Nesta outra “uma câmara cinematográfica colocada aqui na porta desta sala...” sugerindo um enquadramento, um apelo visual, um jogo de cores. O aqui representa o local onde o sujeito faz o seu discurso e se comporta como uma câmara fotográfica que vai seguindo o personagem.

A música “Sagração da Primavera” de Stravinsky coincide com o momento de glória interior, de epifania, de revelação. Esta última revela a esperança. O gosto mofado de morangos cedeu lugar ao desejo de plantar “frescos morangos vermelhos”. Esse pode significar o desejo de sexualidade, já que morango é uma fruta erótica e sua cor quente lembra sangue, fogo, paixão. O sexo nesse conto é desprovido de afeto.

"Frescos morangos vermelhos. Achava que sim. Que sim. Sim”. Vale lembrar que este final do conto nos remete ao romance “A hora da estrela”, de Clarice Lispector, cujas obras Caio costumava ler. Clarice finda o romance quando o narrador, Rodrigo S. M., angustiado e perplexo com a cruel morte de Macabéa, lembra ao leitor: "Não se esquecer que por enquanto é tempo de morangos. Sim”. Em contraposição a morte, é bem provável, que os morangos neste contexto significassem vida.

Penso que Caio nos alerta para o fato de que, os morangos ainda que mofados, continuam sendo morangos.
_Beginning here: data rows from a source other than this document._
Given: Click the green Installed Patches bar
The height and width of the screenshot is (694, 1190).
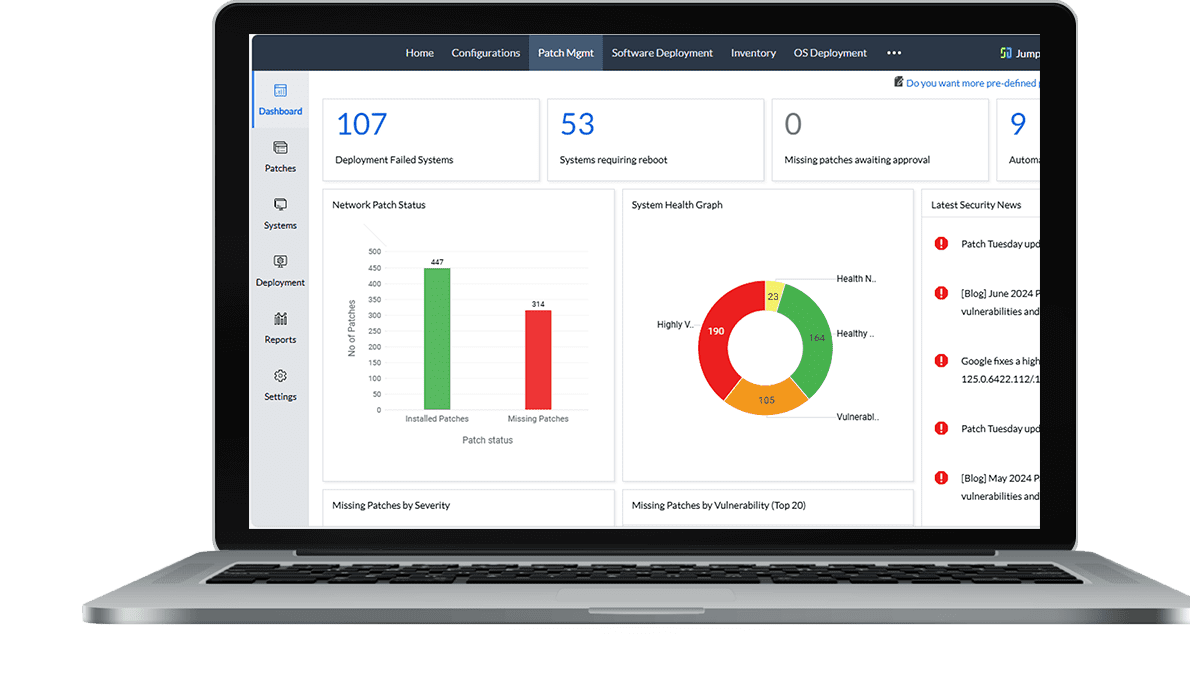Looking at the screenshot, I should (437, 339).
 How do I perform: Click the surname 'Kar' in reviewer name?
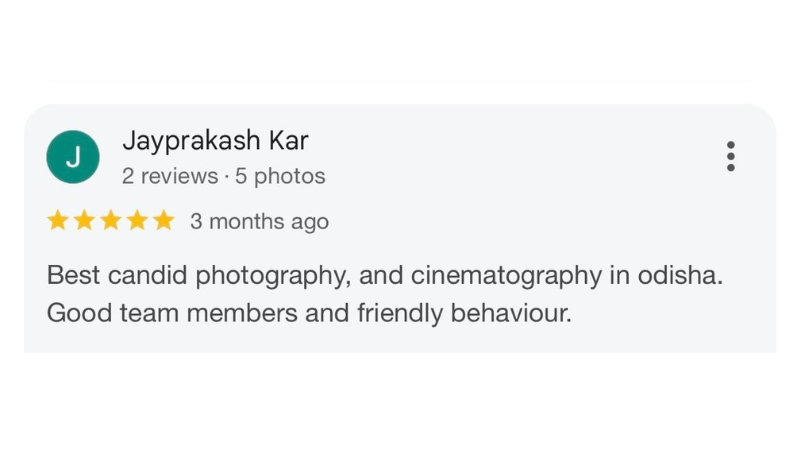(x=288, y=142)
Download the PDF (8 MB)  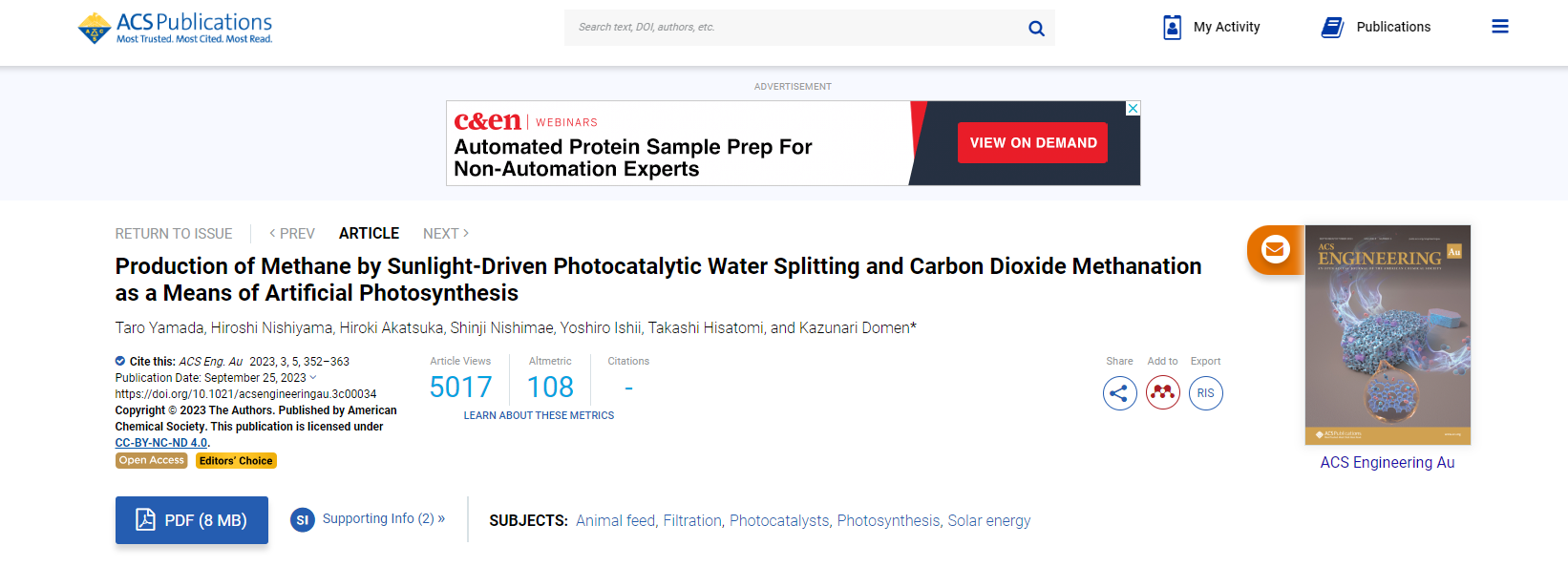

A vida apesar de, muitas vezes, não ser indolor e generosa, continua sendo vida, e vale a pena ser vivida. Apesar das desventuras do autor pela vida, ele não é apenas um autor de linguagem baixa, mas uma pessoa que se superou nas dificuldades e mesmo chocando o leitor, faz com que este reflita sobre suas mensagens, ainda que estejam implícitas.